American lawyer and politician

Irving Daniel Neustein (November 30, 1901 – December 7, 1979) was a Jewish-American lawyer and politician from New York City.

== Life ==
Neustein was born on November 30, 1901, in New York City, New York, the son of Charles Neustein and Mary Katz. He graduated from the New York Law School with an LL.B. in 1923

Neustein began working as a lawyer in 1924 and had law offices at 277 Broadway. He became a member of the Jefferson Club, the Democratic organization for the Manhattan 6th Assembly District, in about 1928. In 1929, he managed Thomas C. T. Crain's campaign for Manhattan District Attorney in the Lower East Side, from the Battery to 14th Street. In 1930, he was elected to the New York State Assembly as a Democrat, representing the New York County 6th District. He served in the Assembly in 1931, 1932, 1933, 1934, 1935 (by which point his law office was at 270 Broadway, 1936, and 1937.

In the 1935 Assembly session, Neustein wrote and passed the Anti-Injunction Bill (which restricted injunctions against labor unions and guaranteed jury trials for injunction violators), the Industrial Homework Bill (which placed work done at home under the supervision of the U.S. Department of Labor), and the Mandelbaum-Neustein Toilet Bill. He lost the 1937 re-election to Republican candidate Meyer Goldberg. In March 1938, Governor Herbert H. Lehman appointed him a member of the New York State Appeal Board of Unemployment Insurance. In 1941, when his political activities were being investigated by the U.S. Civil Service Commission for violating the Hatch Act, he resigned from the Board. He was ordered ousted from there two years later, even though he was no longer part of the Board.
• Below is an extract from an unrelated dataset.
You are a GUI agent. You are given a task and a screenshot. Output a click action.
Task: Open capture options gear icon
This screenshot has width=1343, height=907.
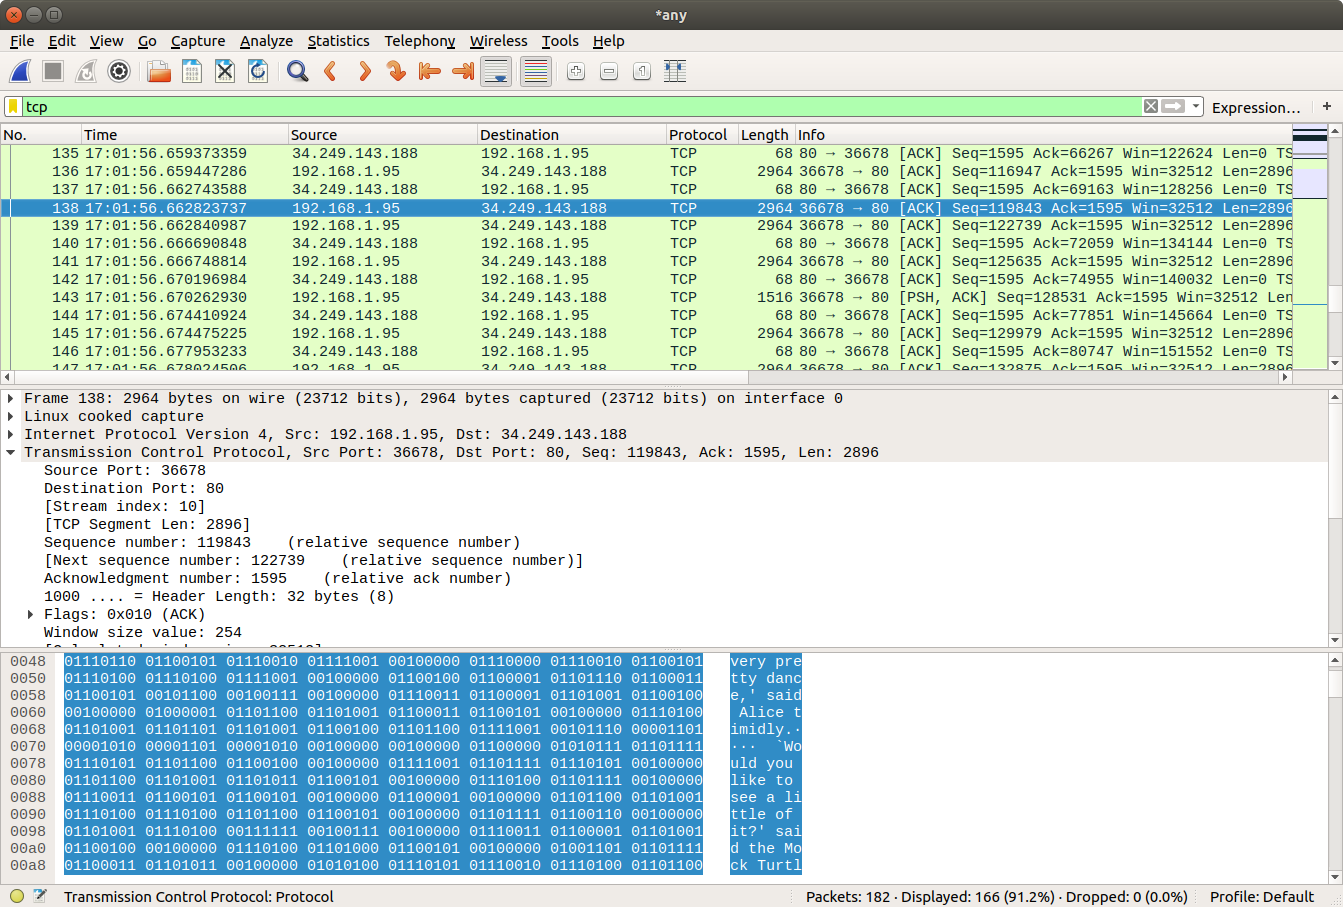pyautogui.click(x=119, y=71)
By 1950, he was living in Long Beach.

Neustein attended the Wall St. Hungarian Synagogue. He was a director of the Hebrew Day Nursery, and the Jefferson Democratic Club as well as a member of Talmud Torah Ohel Torah, the New York County Democratic Committee, the Freemasons, and the Anawanda Democratic Club. In 1933, he married Estelle Galanty. Their children were Charles B. and Mary E.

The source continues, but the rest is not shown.